Exercise: The answer must be a single number: how many lines of the entries below include "Select".
(Data excerpts begins)
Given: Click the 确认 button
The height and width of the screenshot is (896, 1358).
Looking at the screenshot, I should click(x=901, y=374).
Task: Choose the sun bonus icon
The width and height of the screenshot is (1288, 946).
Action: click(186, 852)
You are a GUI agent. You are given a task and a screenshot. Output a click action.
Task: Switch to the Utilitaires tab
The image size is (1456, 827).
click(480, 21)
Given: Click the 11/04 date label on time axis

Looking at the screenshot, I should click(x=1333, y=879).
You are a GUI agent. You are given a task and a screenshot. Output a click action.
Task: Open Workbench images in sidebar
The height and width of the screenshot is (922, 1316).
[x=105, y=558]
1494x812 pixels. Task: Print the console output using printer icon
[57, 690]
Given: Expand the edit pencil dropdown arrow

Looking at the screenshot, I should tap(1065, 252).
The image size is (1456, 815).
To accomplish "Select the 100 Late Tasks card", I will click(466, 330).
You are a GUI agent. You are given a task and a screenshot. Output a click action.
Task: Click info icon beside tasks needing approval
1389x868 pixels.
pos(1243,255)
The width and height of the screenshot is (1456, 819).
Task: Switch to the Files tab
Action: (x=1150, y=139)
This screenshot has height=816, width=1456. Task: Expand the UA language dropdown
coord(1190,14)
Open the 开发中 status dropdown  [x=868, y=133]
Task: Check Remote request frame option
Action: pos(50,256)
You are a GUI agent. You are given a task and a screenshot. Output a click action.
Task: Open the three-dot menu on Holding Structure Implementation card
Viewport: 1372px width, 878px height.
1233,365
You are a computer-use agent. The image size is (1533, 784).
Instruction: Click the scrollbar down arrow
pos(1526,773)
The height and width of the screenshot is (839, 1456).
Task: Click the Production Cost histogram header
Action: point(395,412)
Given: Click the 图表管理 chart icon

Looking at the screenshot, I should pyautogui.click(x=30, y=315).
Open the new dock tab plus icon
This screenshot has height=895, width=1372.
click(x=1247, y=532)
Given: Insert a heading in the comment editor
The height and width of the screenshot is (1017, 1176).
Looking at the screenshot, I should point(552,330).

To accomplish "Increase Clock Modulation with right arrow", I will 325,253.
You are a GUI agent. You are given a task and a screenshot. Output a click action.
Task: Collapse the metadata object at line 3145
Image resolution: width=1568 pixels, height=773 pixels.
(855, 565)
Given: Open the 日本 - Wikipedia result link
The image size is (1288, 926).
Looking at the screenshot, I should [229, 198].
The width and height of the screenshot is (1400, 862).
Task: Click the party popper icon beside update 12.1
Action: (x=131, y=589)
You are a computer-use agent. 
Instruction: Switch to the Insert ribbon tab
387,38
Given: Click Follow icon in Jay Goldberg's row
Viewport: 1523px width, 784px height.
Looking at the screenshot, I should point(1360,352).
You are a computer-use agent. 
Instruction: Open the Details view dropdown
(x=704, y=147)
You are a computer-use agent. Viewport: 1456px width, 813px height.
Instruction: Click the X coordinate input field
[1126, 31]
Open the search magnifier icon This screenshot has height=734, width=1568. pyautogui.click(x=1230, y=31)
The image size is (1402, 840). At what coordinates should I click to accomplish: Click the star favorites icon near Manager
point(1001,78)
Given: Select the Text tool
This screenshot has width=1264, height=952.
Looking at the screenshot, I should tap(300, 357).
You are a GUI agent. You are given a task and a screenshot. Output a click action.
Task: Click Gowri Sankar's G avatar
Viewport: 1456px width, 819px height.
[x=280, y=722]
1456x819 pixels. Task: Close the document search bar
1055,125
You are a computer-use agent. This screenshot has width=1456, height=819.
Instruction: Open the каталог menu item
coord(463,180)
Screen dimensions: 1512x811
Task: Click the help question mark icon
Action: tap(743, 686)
(Data excerpts ends)
Answer to the problem: 2